Your objective: Would you set down every entry again, exactly as written?

Data records
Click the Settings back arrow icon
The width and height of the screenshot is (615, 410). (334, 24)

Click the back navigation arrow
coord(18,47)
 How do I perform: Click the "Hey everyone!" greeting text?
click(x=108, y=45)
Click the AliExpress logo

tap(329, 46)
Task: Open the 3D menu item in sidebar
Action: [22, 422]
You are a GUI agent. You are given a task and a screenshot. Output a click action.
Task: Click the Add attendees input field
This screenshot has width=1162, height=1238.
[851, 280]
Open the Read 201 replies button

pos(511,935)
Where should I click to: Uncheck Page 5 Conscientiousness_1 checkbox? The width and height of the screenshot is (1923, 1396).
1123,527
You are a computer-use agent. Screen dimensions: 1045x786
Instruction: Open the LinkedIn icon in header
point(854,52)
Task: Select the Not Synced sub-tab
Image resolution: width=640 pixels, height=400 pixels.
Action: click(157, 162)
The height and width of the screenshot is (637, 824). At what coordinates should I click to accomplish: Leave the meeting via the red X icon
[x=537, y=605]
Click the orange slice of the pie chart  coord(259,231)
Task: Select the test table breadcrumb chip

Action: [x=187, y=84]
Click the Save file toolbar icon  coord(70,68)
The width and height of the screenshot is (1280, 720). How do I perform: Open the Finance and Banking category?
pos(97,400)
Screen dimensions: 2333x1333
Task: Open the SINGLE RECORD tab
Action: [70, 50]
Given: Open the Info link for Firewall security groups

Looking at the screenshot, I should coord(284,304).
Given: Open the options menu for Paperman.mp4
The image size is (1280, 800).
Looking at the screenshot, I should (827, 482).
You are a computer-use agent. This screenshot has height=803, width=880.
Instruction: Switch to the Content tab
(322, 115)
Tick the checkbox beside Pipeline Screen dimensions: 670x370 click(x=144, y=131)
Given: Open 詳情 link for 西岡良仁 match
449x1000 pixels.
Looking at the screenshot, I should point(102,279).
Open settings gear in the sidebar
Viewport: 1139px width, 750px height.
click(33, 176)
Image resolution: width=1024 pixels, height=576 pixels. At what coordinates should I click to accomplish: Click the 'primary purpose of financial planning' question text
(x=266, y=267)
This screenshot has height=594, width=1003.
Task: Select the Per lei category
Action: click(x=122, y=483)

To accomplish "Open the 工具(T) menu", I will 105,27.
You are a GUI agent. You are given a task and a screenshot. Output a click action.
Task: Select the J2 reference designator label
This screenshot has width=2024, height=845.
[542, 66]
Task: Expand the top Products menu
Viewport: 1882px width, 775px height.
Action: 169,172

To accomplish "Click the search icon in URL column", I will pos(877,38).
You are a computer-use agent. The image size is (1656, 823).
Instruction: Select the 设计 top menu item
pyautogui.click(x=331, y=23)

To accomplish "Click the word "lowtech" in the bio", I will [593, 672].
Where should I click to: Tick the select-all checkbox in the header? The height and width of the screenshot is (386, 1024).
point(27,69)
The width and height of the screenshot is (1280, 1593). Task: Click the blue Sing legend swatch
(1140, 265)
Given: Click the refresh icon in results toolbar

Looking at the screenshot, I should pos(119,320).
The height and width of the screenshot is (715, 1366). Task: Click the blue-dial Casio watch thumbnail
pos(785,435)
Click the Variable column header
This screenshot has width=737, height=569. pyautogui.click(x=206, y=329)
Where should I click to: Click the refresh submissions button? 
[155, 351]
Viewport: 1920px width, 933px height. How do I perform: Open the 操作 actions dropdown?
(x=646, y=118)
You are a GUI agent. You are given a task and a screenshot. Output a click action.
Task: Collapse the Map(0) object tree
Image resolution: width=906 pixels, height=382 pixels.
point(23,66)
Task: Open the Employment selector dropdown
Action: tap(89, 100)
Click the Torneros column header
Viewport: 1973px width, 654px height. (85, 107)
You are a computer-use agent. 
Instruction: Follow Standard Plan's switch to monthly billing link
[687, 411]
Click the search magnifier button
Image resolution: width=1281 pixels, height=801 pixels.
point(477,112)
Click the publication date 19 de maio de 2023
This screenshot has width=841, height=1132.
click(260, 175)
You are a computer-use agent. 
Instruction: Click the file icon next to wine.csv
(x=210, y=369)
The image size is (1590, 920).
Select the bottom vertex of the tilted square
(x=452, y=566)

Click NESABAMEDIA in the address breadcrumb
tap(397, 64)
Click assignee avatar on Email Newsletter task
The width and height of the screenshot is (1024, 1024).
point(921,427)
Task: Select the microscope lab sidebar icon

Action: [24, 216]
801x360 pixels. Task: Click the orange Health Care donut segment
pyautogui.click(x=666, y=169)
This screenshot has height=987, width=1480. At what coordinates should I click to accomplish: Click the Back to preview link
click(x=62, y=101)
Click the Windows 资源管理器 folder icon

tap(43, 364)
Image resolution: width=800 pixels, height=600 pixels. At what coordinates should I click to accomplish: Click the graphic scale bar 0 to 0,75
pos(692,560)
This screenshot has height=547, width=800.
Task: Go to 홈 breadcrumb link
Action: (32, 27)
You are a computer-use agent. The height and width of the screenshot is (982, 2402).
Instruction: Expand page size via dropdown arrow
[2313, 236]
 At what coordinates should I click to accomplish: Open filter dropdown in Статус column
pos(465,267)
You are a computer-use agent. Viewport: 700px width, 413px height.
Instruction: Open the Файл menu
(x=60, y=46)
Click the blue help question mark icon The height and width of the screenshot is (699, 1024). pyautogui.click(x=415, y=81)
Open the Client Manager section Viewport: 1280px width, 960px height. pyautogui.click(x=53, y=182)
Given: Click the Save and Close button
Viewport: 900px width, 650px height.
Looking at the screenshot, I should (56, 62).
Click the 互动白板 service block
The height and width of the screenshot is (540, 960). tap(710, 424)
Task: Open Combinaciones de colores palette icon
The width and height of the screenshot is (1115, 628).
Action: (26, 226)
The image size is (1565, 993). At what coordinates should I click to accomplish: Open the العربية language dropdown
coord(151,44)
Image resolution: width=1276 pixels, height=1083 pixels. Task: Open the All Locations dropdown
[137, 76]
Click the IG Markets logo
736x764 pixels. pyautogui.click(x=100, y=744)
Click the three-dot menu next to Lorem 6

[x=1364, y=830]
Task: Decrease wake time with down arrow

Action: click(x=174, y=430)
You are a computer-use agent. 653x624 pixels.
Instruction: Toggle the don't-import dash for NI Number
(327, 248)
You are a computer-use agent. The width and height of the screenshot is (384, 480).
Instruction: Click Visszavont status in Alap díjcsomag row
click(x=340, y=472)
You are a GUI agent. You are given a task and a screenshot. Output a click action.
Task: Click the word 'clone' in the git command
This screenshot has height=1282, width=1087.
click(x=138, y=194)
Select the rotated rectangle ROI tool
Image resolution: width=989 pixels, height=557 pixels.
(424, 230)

Answer to this exercise:
Click the Settings back arrow icon
The width and height of the screenshot is (615, 410). (334, 24)

Click the back navigation arrow
coord(18,47)
 How do I perform: Click the "Hey everyone!" greeting text?
click(x=108, y=45)
Click the AliExpress logo

tap(329, 46)
Task: Open the 3D menu item in sidebar
Action: [22, 422]
You are a GUI agent. You are given a task and a screenshot. Output a click action.
Task: Click the Add attendees input field
This screenshot has width=1162, height=1238.
[851, 280]
Open the Read 201 replies button

pos(511,935)
Where should I click to: Uncheck Page 5 Conscientiousness_1 checkbox? The width and height of the screenshot is (1923, 1396).
1123,527
You are a computer-use agent. Screen dimensions: 1045x786
Instruction: Open the LinkedIn icon in header
point(854,52)
Task: Select the Not Synced sub-tab
Image resolution: width=640 pixels, height=400 pixels.
Action: click(157, 162)
The height and width of the screenshot is (637, 824). At what coordinates should I click to accomplish: Leave the meeting via the red X icon
[x=537, y=605]
Click the orange slice of the pie chart  coord(259,231)
Task: Select the test table breadcrumb chip

Action: [x=187, y=84]
Click the Save file toolbar icon  coord(70,68)
The width and height of the screenshot is (1280, 720). How do I perform: Open the Finance and Banking category?
pos(97,400)
Screen dimensions: 2333x1333
Task: Open the SINGLE RECORD tab
Action: [70, 50]
Given: Open the Info link for Firewall security groups

Looking at the screenshot, I should coord(284,304).
Given: Open the options menu for Paperman.mp4
The image size is (1280, 800).
Looking at the screenshot, I should (827, 482).
You are a computer-use agent. This screenshot has height=803, width=880.
Instruction: Switch to the Content tab
(322, 115)
Tick the checkbox beside Pipeline Screen dimensions: 670x370 click(x=144, y=131)
Given: Open 詳情 link for 西岡良仁 match
449x1000 pixels.
Looking at the screenshot, I should point(102,279).
Open settings gear in the sidebar
Viewport: 1139px width, 750px height.
click(33, 176)
Image resolution: width=1024 pixels, height=576 pixels. At what coordinates should I click to accomplish: Click the 'primary purpose of financial planning' question text
(x=266, y=267)
This screenshot has height=594, width=1003.
Task: Select the Per lei category
Action: click(x=122, y=483)

To accomplish "Open the 工具(T) menu", I will 105,27.
You are a GUI agent. You are given a task and a screenshot. Output a click action.
Task: Select the J2 reference designator label
This screenshot has width=2024, height=845.
[542, 66]
Task: Expand the top Products menu
Viewport: 1882px width, 775px height.
Action: 169,172

To accomplish "Click the search icon in URL column", I will pos(877,38).
You are a computer-use agent. The image size is (1656, 823).
Instruction: Select the 设计 top menu item
pyautogui.click(x=331, y=23)

To accomplish "Click the word "lowtech" in the bio", I will [593, 672].
Where should I click to: Tick the select-all checkbox in the header? The height and width of the screenshot is (386, 1024).
point(27,69)
The width and height of the screenshot is (1280, 1593). Task: Click the blue Sing legend swatch
(1140, 265)
Given: Click the refresh icon in results toolbar

Looking at the screenshot, I should pos(119,320).
The height and width of the screenshot is (715, 1366). Task: Click the blue-dial Casio watch thumbnail
pos(785,435)
Click the Variable column header
This screenshot has width=737, height=569. pyautogui.click(x=206, y=329)
Where should I click to: Click the refresh submissions button? 
[155, 351]
Viewport: 1920px width, 933px height. How do I perform: Open the 操作 actions dropdown?
(x=646, y=118)
You are a GUI agent. You are given a task and a screenshot. Output a click action.
Task: Collapse the Map(0) object tree
Image resolution: width=906 pixels, height=382 pixels.
point(23,66)
Task: Open the Employment selector dropdown
Action: tap(89, 100)
Click the Torneros column header
Viewport: 1973px width, 654px height. (85, 107)
You are a computer-use agent. 
Instruction: Follow Standard Plan's switch to monthly billing link
[687, 411]
Click the search magnifier button
Image resolution: width=1281 pixels, height=801 pixels.
point(477,112)
Click the publication date 19 de maio de 2023
This screenshot has width=841, height=1132.
click(260, 175)
You are a computer-use agent. 
Instruction: Click the file icon next to wine.csv
(x=210, y=369)
The image size is (1590, 920).
Select the bottom vertex of the tilted square
(x=452, y=566)

Click NESABAMEDIA in the address breadcrumb
tap(397, 64)
Click assignee avatar on Email Newsletter task
The width and height of the screenshot is (1024, 1024).
point(921,427)
Task: Select the microscope lab sidebar icon

Action: [24, 216]
801x360 pixels. Task: Click the orange Health Care donut segment
pyautogui.click(x=666, y=169)
This screenshot has height=987, width=1480. At what coordinates should I click to accomplish: Click the Back to preview link
click(x=62, y=101)
Click the Windows 资源管理器 folder icon

tap(43, 364)
Image resolution: width=800 pixels, height=600 pixels. At what coordinates should I click to accomplish: Click the graphic scale bar 0 to 0,75
pos(692,560)
This screenshot has height=547, width=800.
Task: Go to 홈 breadcrumb link
Action: (32, 27)
You are a computer-use agent. The height and width of the screenshot is (982, 2402).
Instruction: Expand page size via dropdown arrow
[2313, 236]
 At what coordinates should I click to accomplish: Open filter dropdown in Статус column
pos(465,267)
You are a computer-use agent. Viewport: 700px width, 413px height.
Instruction: Open the Файл menu
(x=60, y=46)
Click the blue help question mark icon The height and width of the screenshot is (699, 1024). pyautogui.click(x=415, y=81)
Open the Client Manager section Viewport: 1280px width, 960px height. pyautogui.click(x=53, y=182)
Given: Click the Save and Close button
Viewport: 900px width, 650px height.
Looking at the screenshot, I should (56, 62).
Click the 互动白板 service block
The height and width of the screenshot is (540, 960). tap(710, 424)
Task: Open Combinaciones de colores palette icon
The width and height of the screenshot is (1115, 628).
Action: (26, 226)
The image size is (1565, 993). At what coordinates should I click to accomplish: Open the العربية language dropdown
coord(151,44)
Image resolution: width=1276 pixels, height=1083 pixels. Task: Open the All Locations dropdown
[137, 76]
Click the IG Markets logo
736x764 pixels. pyautogui.click(x=100, y=744)
Click the three-dot menu next to Lorem 6

[x=1364, y=830]
Task: Decrease wake time with down arrow

Action: click(x=174, y=430)
You are a computer-use agent. 653x624 pixels.
Instruction: Toggle the don't-import dash for NI Number
(327, 248)
You are a computer-use agent. The width and height of the screenshot is (384, 480).
Instruction: Click Visszavont status in Alap díjcsomag row
click(x=340, y=472)
You are a GUI agent. You are given a task and a screenshot. Output a click action.
Task: Click the word 'clone' in the git command
This screenshot has height=1282, width=1087.
click(x=138, y=194)
Select the rotated rectangle ROI tool
Image resolution: width=989 pixels, height=557 pixels.
(424, 230)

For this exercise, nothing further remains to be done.